5.1 Propriedades farmacodinâmicas
A doramectina é urn antiparasitário obtido por fermentação de estirpes selecionadas do microrganismo Streptomyces avermitilis. É uma lactona macrocíclica e, estruturalmente, está estreitamente relacionada com a ivermectina. Ambos os compostos têm em comum um largo espetro de ação antiparasitária e produzem uma paralisia semelhante nos nemátodos e artrópodos. As lactonas macrocíclicas ativam os canais de iões cloro glutamato-mediados (GluCl) que se encontram nas células nervosas e nos músculos dos invertebrados. A toxicidade seletiva das lactonas macrocíclicas como antiparasitários é atribuída a esta ação nos canais de iões que não se encontra no animal hospedeiro. Há evidências de que as membranas das células musculares do trato reprodutivo dos invertebrados fêmeas possam ser mais sensíveis às lactonas macrocíclicas que os recetores nos nervos ou outros músculos, o que pode explicar a enorme redução, ainda que temporária, na produção de ovos de parasitas não eliminados ou mortos durante o tratamento.

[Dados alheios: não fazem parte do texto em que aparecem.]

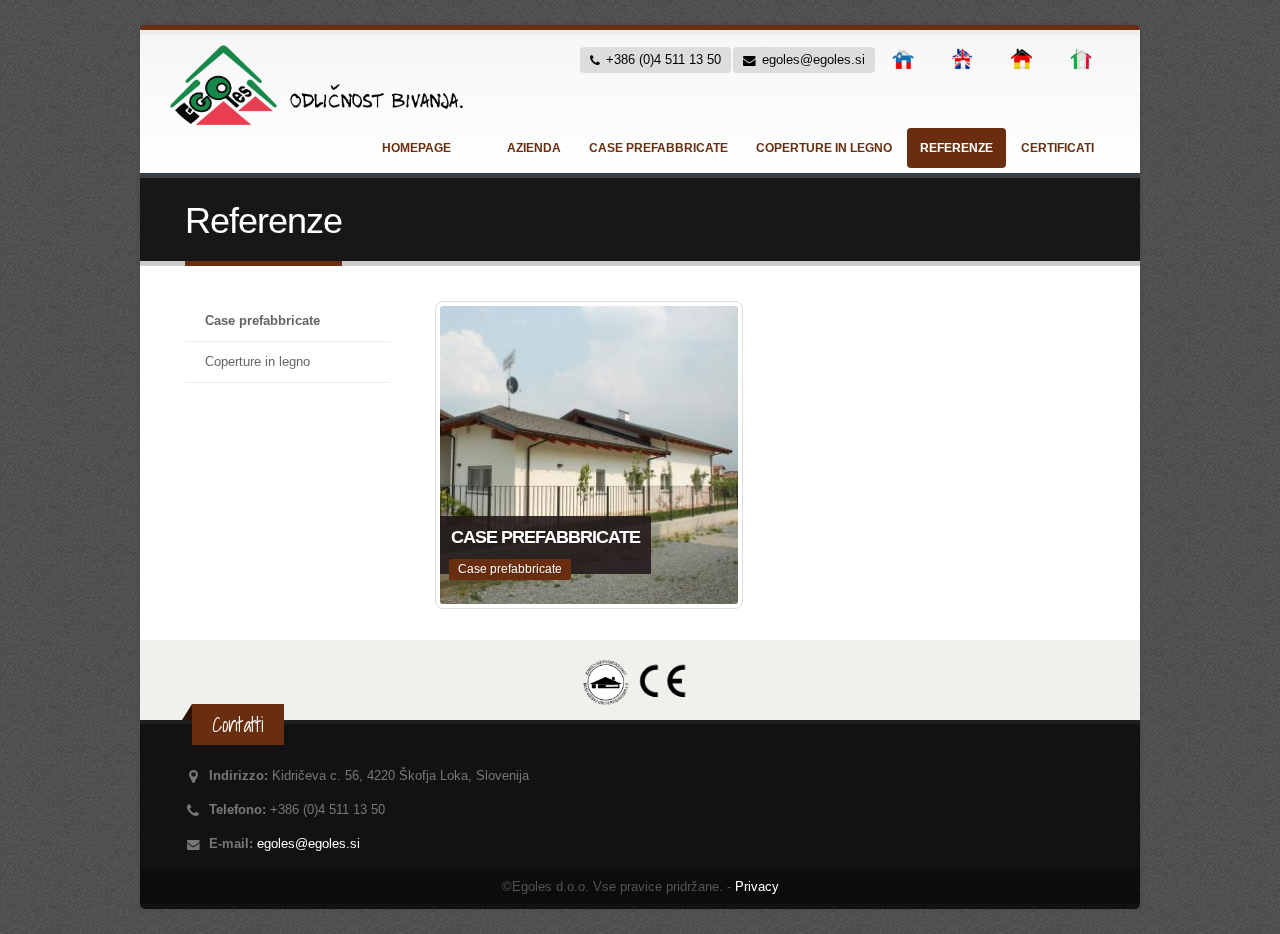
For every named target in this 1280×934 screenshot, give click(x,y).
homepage (416, 148)
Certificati (1057, 148)
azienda (534, 148)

5.2 Propriedades farmacocinéticas
Nos bovinos, após a administração por via subcutânea, a concentração plasmática máxima de doramectina ocorre em 3 dias com uma semivida de eliminação de aproximadamente 6 dias.

Nos ovinos, após administração por via subcutânea ou intramuscular, a concentração plasmática máxima de doramectina ocorre em 2 dias com uma semivida de eliminação de 4,5 dias.
Nos suínos, após a administração por via intramuscular a concentração plasmática máxima de doramectina ocorre em 3 dias com uma semivida de eliminação de aproximadamente 6 dias.

5.3 Impacto ambiental
Tal como outras lactonas macrocíclicas, a doramectina tem potencial para afetar de modo adverso organismos não alvos. Após o tratamento, a excreção de níveis potencialmente tóxicos de doramectina pode acontecer durante várias semanas. As fezes contendo doramectina excretadas no pasto pelos animais tratados pode reduzir a quantidade de organismos coprófilos o que pode ter impacto na degradação dos solos.
A doramectina é muito tóxica para os organismos aquáticos e a fauna coprófila e pode acumular-se nos sedimentos.

6. INFORMAÇÕES FARMACÊUTICAS

6.1 Lista de excipientes
Oleato de etilo
Óleo de sésamo
Butil hidroxianisol

6.2 Incompatibilidades
Na ausência de estudos de compatibilidade, este medicamento veterinário não deve ser misturado com outros.

6.3 Prazo de validade
Prazo de validade do medicamento veterinário tal como embalado para venda: 3 anos
Prazo de validade após a primeira abertura do acondicionamento primário: 28 dias

6.4 Precauções especiais de conservação
Conservar a temperatura inferior a 30°C.
Proteger da luz solar direta. Não retirar do invólucro protetor de plástico .

6.5 Natureza e composição do acondicionamento primário
O medicamento veterinário é apresentado em frascos de vidro âmbar tipo II ou tipo III com rolha de borracha clorobutilada, contendo 50 ml, 200 ml e 500 ml.
É possível que não sejam comercializadas todas as apresentações

6.6 Precauções especiais para a eliminação de medicamentos veterinários não utilizados ou de desperdícios derivados da utilização desses medicamentos
Extremamente perigoso para peixes e outros organismos aquáticos. Não contaminar cursos de água
(lagos, rios, ribeiros) com o medicamento veterinário ou embalagens utilizadas.
O medicamento veterinário não utilizado ou os seus desperdícios devem ser eliminados de acordo com
a legislação em vigor.

7. TITULAR DA AUTORIZAÇÃO DE INTRODUÇÃO NO MERCADO
Laboratórios Pfizer, Lda
Lagoas Park – Edifício 10
2740-271 Porto Salvo

8. NÚMERO(S) DA AUTORIZAÇÃO DE INTRODUÇÃO NO MERCADO

9. DATA DA PRIMEIRA AUTORIZAÇÃO

10. DATA DA REVISÃO DO TEXTO
Fevereiro de 2012
Medicamento veterinário sujeito a receita médico veterinária.